The Party of the Nationalist Society (Partido de la Sociedad Nacionalista, PSN) is a former political party in Mexico that existed between 1998 and 2003. Founded and led by Gustavo Riojas Santana, it was a center-left party which advocated nationalist policies.

The PSN was widely considered to be a "family party" since most of the party's top offices were occupied by relatives of Riojas Santana, allegedly for personal benefit.

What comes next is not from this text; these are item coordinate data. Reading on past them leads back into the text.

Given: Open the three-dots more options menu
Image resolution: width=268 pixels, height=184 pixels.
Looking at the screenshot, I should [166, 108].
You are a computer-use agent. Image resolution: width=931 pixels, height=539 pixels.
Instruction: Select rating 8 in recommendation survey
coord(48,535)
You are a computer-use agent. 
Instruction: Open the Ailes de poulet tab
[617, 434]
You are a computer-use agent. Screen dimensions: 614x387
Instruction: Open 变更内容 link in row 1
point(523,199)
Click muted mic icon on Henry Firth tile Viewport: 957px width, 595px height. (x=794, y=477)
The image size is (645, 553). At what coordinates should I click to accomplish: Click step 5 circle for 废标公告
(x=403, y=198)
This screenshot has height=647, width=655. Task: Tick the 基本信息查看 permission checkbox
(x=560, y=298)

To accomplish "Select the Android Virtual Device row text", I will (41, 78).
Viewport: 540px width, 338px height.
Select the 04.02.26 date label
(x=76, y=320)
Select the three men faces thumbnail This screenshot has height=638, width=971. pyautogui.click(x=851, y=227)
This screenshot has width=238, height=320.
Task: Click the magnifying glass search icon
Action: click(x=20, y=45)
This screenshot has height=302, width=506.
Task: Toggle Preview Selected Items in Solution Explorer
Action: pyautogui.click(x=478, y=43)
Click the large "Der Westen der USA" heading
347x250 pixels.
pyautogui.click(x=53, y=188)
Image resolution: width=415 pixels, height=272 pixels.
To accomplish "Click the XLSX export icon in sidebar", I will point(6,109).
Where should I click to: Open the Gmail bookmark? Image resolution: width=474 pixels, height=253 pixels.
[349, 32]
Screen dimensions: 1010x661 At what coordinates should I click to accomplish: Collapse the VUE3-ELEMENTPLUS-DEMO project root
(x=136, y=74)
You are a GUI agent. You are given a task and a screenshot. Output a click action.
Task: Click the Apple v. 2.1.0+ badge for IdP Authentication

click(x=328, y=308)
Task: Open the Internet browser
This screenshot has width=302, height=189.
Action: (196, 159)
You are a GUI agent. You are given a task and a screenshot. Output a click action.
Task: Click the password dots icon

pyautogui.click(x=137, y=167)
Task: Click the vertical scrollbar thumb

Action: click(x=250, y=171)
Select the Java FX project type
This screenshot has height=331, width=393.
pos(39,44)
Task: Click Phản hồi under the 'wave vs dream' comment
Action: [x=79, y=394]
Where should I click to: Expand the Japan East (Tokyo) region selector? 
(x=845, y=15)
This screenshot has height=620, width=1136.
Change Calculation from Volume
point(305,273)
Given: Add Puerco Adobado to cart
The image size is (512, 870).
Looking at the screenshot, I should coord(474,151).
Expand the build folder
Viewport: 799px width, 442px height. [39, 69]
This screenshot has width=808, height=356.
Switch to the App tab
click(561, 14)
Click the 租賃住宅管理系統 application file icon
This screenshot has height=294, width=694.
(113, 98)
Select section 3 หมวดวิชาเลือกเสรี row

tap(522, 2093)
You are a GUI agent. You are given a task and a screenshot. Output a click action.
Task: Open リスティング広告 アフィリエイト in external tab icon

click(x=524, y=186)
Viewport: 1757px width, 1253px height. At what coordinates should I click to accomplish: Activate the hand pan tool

In the Mexican general election of July 2, 2000, the party was a member of the Alliance for Mexico, nominating Cuauhtémoc Cárdenas as its presidential candidate. Being part of the Alliance allowed the party to remain registered as a political party after the election, as well as obtaining three seats in the Chamber of Deputies. These seats were assigned to Riojas Santana, his wife and his sister.

== Dissolution ==
In the 2003 midterm elections the PSN ran on its own and failed to obtain any seats in either chamber of the Mexican Congress. Since it also failed to secure 2.0% of the total votes, the party lost its registry as a political party. Shortly thereafter, the Federal Electoral Institute fined Riojas Santana for misuse of the public funds it assigned to the PSN for campaign purposes.